- **TASK GOAL**: Please repeat the records below exactly, but only from the line that contains "Click the NEW RELEASE! banner" onward, ending with the last line.

[Collected data entries]
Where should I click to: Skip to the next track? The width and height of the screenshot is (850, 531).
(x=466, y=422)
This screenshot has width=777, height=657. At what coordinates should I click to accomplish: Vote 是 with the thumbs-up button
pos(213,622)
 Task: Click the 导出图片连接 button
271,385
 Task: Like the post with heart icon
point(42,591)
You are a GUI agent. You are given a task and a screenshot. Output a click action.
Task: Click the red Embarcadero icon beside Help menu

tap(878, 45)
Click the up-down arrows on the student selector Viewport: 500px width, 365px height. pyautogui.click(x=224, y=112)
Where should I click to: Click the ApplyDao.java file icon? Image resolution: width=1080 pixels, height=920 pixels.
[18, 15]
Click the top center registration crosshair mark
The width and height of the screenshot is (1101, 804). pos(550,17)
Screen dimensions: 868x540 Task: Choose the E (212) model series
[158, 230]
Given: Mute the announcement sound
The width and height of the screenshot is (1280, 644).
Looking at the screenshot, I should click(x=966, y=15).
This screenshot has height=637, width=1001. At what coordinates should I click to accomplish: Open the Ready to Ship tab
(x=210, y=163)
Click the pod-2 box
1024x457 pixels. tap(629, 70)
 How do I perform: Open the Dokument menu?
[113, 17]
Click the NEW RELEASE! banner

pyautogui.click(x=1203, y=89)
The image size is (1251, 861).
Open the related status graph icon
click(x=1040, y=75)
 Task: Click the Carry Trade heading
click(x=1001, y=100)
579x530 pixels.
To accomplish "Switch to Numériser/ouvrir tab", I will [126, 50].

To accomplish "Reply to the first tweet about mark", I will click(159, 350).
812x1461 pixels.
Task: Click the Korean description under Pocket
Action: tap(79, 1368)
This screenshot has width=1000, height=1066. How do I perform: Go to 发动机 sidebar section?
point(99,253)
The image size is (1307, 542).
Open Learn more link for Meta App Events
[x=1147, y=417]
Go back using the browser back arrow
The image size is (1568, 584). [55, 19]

- **RESULT OF THIS EXERCISE**:
Click the NEW RELEASE! banner

pyautogui.click(x=1203, y=89)
The image size is (1251, 861).
Open the related status graph icon
click(x=1040, y=75)
 Task: Click the Carry Trade heading
click(x=1001, y=100)
579x530 pixels.
To accomplish "Switch to Numériser/ouvrir tab", I will [126, 50].

To accomplish "Reply to the first tweet about mark", I will click(159, 350).
812x1461 pixels.
Task: Click the Korean description under Pocket
Action: tap(79, 1368)
This screenshot has width=1000, height=1066. How do I perform: Go to 发动机 sidebar section?
point(99,253)
The image size is (1307, 542).
Open Learn more link for Meta App Events
[x=1147, y=417]
Go back using the browser back arrow
The image size is (1568, 584). [55, 19]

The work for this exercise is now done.